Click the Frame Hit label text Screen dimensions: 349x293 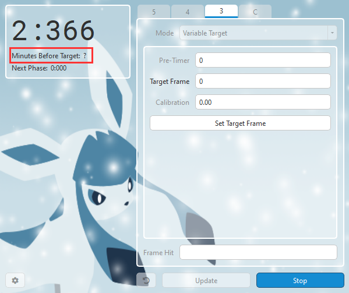[158, 252]
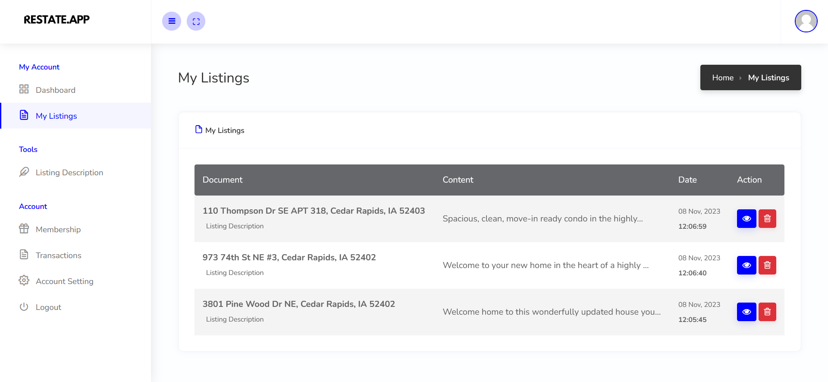Click the RESTATE.APP logo

[56, 19]
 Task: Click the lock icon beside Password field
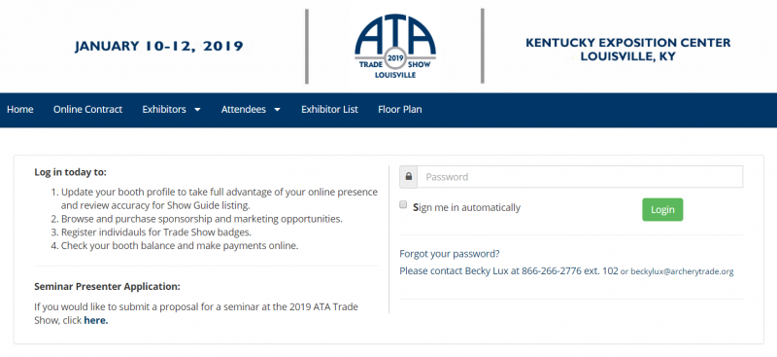click(409, 177)
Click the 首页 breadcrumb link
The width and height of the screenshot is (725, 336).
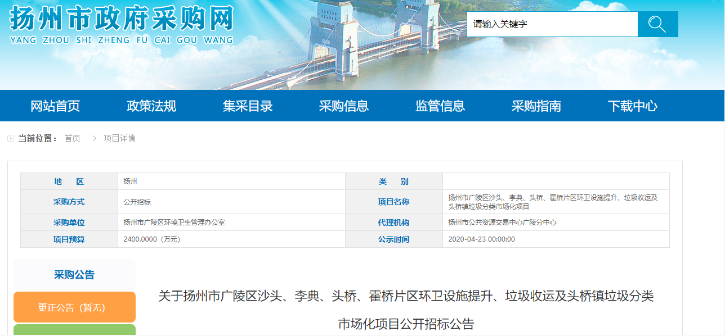72,138
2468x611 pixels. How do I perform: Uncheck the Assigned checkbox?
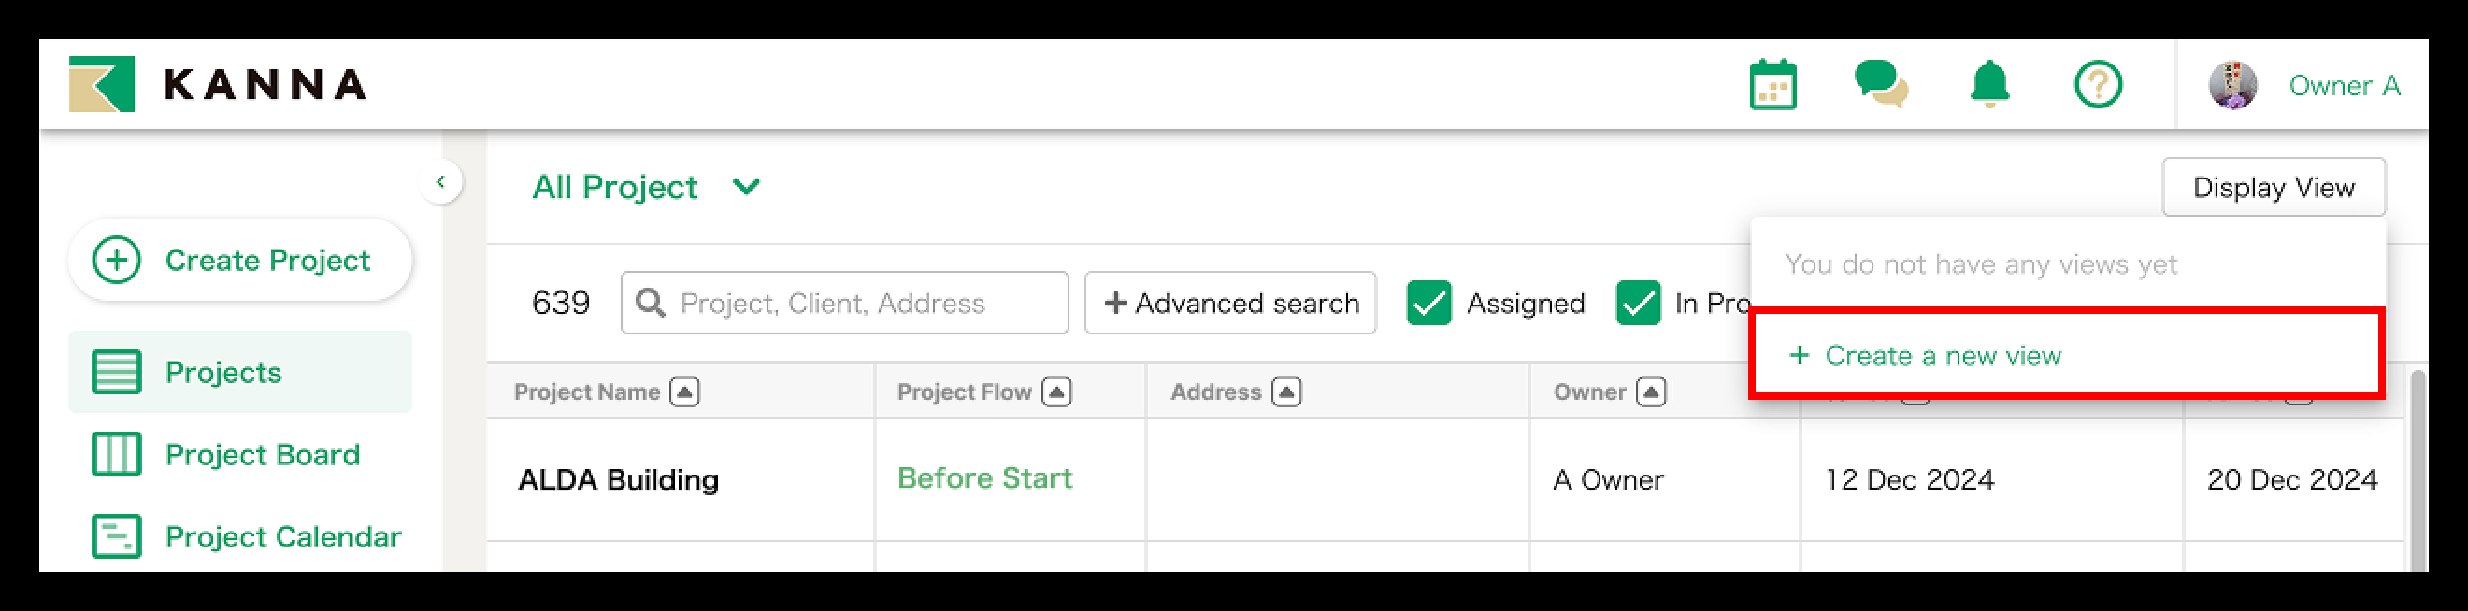tap(1428, 303)

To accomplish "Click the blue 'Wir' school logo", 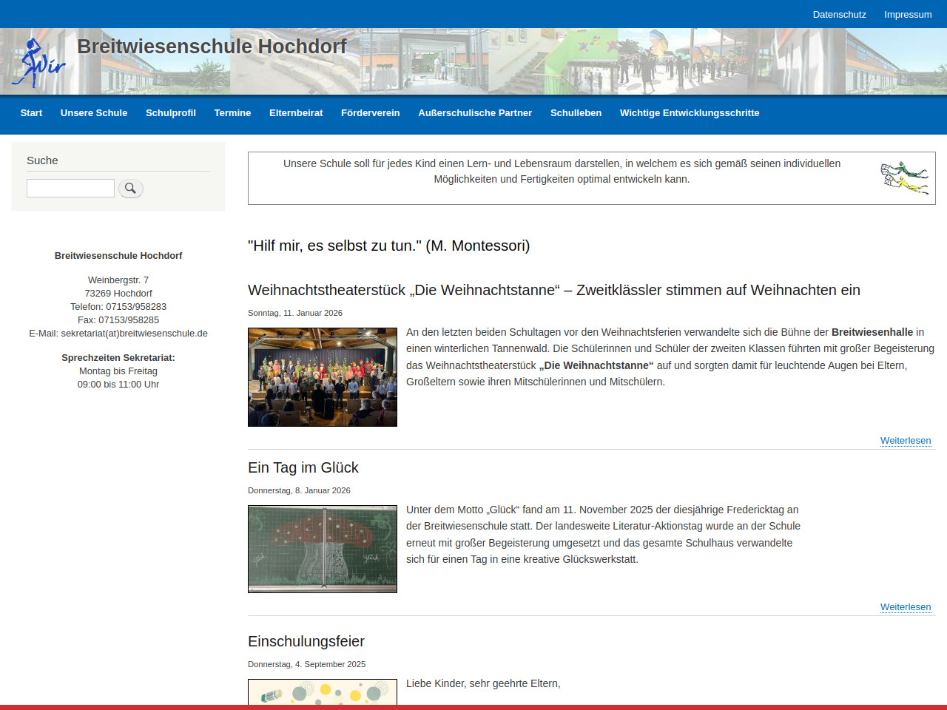I will [x=38, y=64].
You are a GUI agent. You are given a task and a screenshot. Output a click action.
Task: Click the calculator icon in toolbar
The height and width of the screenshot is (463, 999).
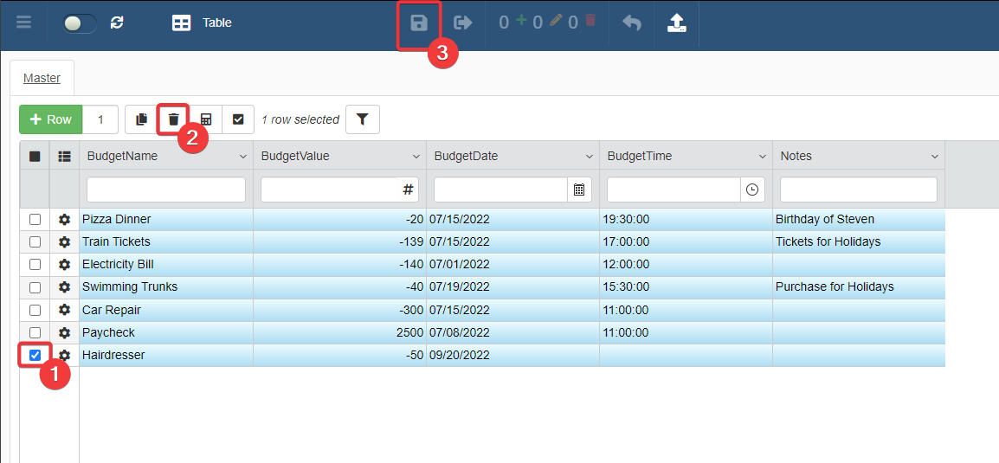(206, 119)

**Work to be completed**
The expected output is an exact copy of the lines from the one with "You are a GUI" to the final line of the entries above, pictures excepted; please include both ends.

**Written answer**
You are a GUI agent. You are given a task and a screenshot. Output a click action.
Task: Click the calculator icon in toolbar
The height and width of the screenshot is (463, 999).
(206, 119)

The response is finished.